[Stored records]
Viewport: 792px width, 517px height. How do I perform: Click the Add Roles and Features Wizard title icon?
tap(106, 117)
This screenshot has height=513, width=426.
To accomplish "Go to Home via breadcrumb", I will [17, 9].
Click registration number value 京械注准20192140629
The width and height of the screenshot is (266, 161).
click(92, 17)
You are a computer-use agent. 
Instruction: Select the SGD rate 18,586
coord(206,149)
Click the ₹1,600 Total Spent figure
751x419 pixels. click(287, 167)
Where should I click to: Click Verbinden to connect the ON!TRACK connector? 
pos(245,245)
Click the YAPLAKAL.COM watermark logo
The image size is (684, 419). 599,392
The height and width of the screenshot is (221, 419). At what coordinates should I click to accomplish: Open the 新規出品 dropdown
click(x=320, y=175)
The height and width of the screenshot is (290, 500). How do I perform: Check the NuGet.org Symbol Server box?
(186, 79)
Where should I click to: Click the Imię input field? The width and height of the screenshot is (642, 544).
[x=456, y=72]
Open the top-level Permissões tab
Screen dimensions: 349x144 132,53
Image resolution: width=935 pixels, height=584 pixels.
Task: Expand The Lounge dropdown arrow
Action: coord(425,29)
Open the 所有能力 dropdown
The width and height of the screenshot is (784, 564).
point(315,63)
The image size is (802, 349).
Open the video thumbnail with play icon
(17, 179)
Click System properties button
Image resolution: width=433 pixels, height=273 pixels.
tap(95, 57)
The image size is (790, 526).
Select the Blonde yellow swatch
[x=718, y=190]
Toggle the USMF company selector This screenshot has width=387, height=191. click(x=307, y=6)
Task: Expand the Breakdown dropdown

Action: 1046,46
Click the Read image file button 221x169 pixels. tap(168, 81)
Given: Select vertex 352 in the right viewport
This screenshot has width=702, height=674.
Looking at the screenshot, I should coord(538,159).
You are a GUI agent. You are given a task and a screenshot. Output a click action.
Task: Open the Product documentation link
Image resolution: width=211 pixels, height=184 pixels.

> _Problem description_:
Please repeat each line from the one with "This screenshot has width=702, height=674." through the last line of the data above, and add nothing.

> _Written solution_:
This screenshot has width=702, height=674.
Looking at the screenshot, I should coord(538,159).
You are a GUI agent. You are given a task and a screenshot. Output a click action.
Task: Open the Product documentation link
Image resolution: width=211 pixels, height=184 pixels.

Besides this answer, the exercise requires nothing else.